22 『オロン会談』
帝国から会談受諾の連絡が届いたのは、手紙を出してから五日後だった。
会談場所として指定されたのは、オロンの街北部にある帝国の砦。啓太達が以前プレディガーとゲーベルの会話を盗み聞いたところだ。
(敵の本拠地、といったところだな)
その翌朝、啓太とティアはオロンの街に向かうため、王宮の正門前に用意された馬車に乗り込んだ。
「お二人とも、気を付けてくださいね!」
「ケータ、ティア様。私達は屋敷でよい知らせを待っていますね」
「……幸運を」
見送りに来てくれたクロエ、シルヴィ、ニーナが口々に励ましの言葉を述べてくれる。
「ああ!行ってくる!」
「任せて!」
啓太とティアがそう言葉を返すのと同時に、
「よし、前進!」
近衛隊長ギュスターヴによる出発の掛け声が響いた。
それを合図に、御者台から馬に鞭を入れる音が聞こえる。
(いよいよだな)
啓太達を乗せた馬車は、ゆっくりと動き出した。
オロンに向かうのは二回目だが、今回の旅は前回とは全く異なる。
今回は正式な使者として赴くことになるため、ヘリオスの計らいで啓太とティアには豪華な外交用馬車が用意されていた。
「……ティアはいつもこんな馬車を使っていたのか」
「私は荷馬車の御者台も、好きよ?」
ティアはあっけらかんとしているが、外交用馬車の布張りされた座席はふかふかで、荷馬車の御者台とは天と地ほどの差があった。
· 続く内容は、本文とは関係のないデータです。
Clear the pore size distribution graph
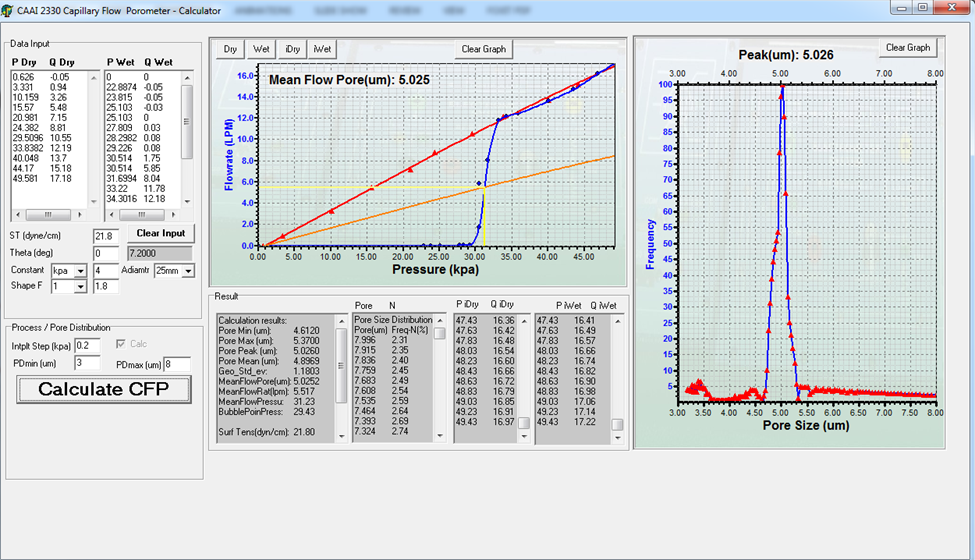Viewport: 975px width, 560px height. tap(908, 48)
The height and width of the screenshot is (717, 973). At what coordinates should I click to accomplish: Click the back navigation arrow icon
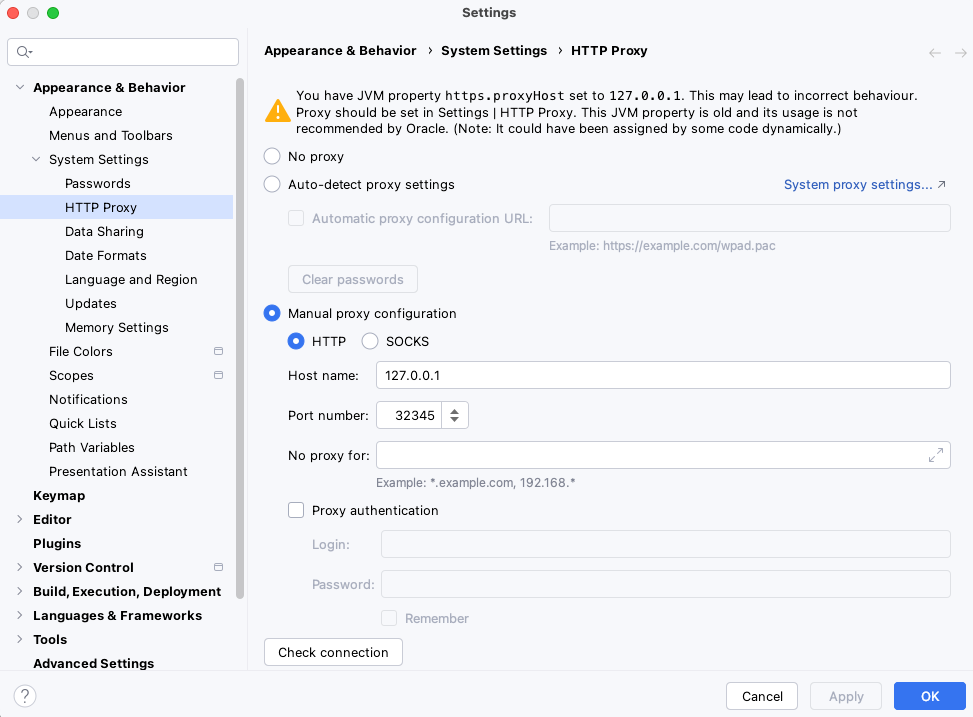[935, 53]
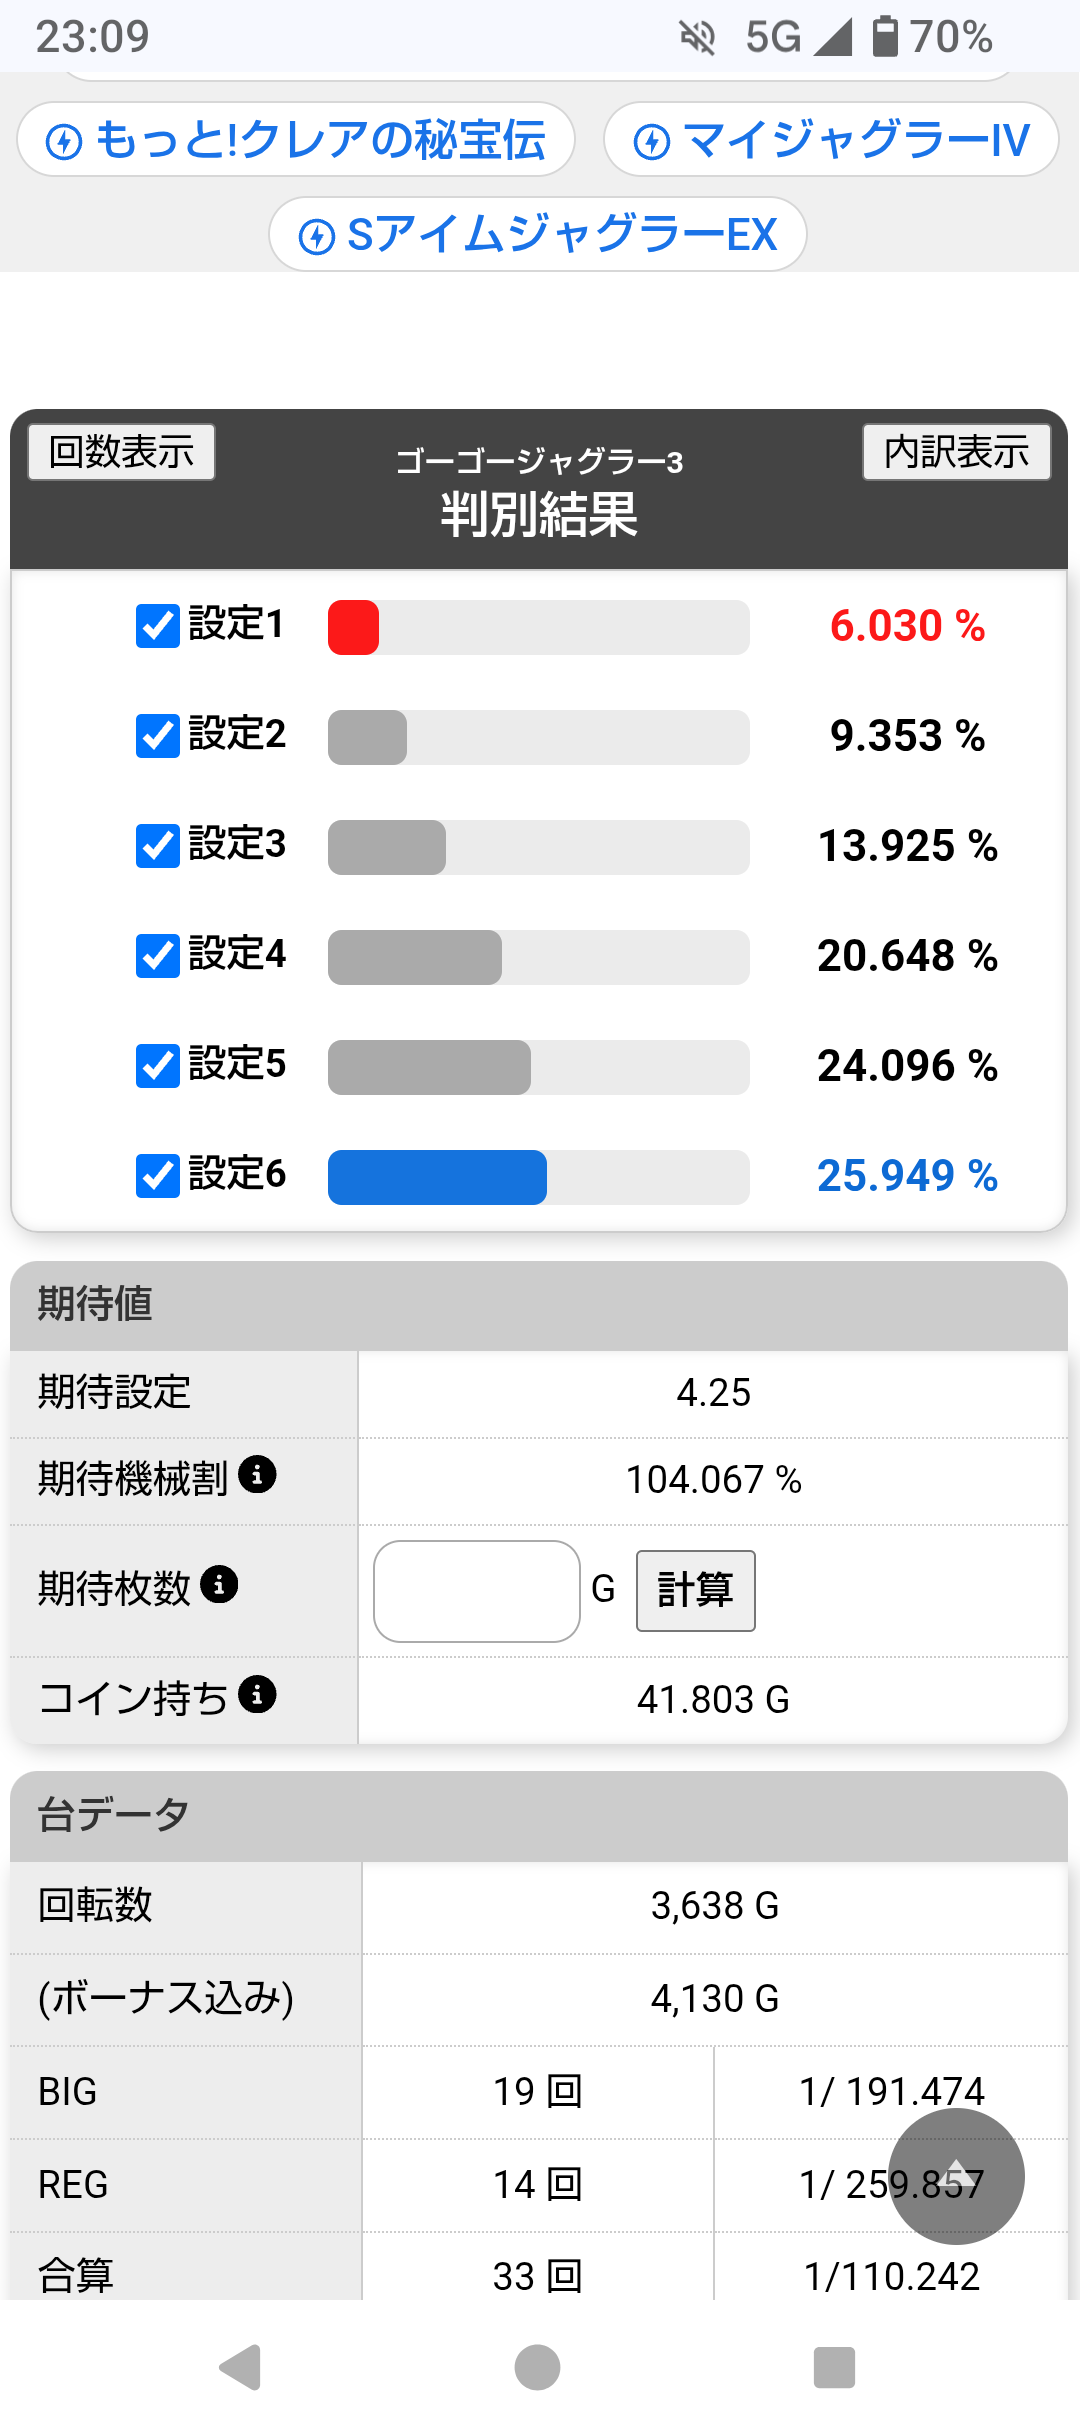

舗装されていない街道に出ても、座席のクッションが振動を和らげてくれる。
(一台くらい、移動用にこんな馬車があったら楽だな……)
馬車に加えて、今回はギュスターヴに率いられた十名の近衛隊兵士が護衛についていた。
「この集団を襲撃しようって盗賊は流石にいないだろうな」
窓からは、見え隠れする騎乗した兵士たちを見ながら、啓太はそう言って笑った。。
豪華な馬車と護衛のおかげか、オロンまでの道中は驚くほど順調だった。
途中一泊野営を挟みつつも、近衛隊の精鋭に守られた隊列は何事も無く森を通過しオロンまでたどり着いた。
到着した時点で、帝国との会談の前日。
一行は、オロンの街で一泊することにした。
「ケータ殿、改めて確認だ」
宿屋の中で行われた会談に向けた警備の最終確認中に、ギュスターヴが何度目になるか分からない念押しをしてきた。
「明日、我々は国境線までしか護衛しない。本当にそれでいいんだな?」
啓太は首を縦に振った。
「何度も言っているが、今回の交渉はデリケートなんだ。フル装備の近衛隊が砦に近づいたらそれだけで砦から攻撃されそうだからな」
通常、国家間の会談は、段取りを念入りに整えるために開催のひと月前には通知される。
そのため、会談の設定から開催までの間に、両国でそれぞれ警備の規模や装備についても細かくすり合わせられるのだ。
だが、今回の会談は急遽設定されたものだ。
当然、帝国側とお互いの使者やその警備の規模についてすり合わせる時間は無かった。
(帝国側が自分の砦を指定してきたのも、そのためだろうな)
今回の会談場所が帝国内になった以上、事前の通告なしに兵士たちを伴って入国してしまっては敵対行為として捉えられても仕方がない。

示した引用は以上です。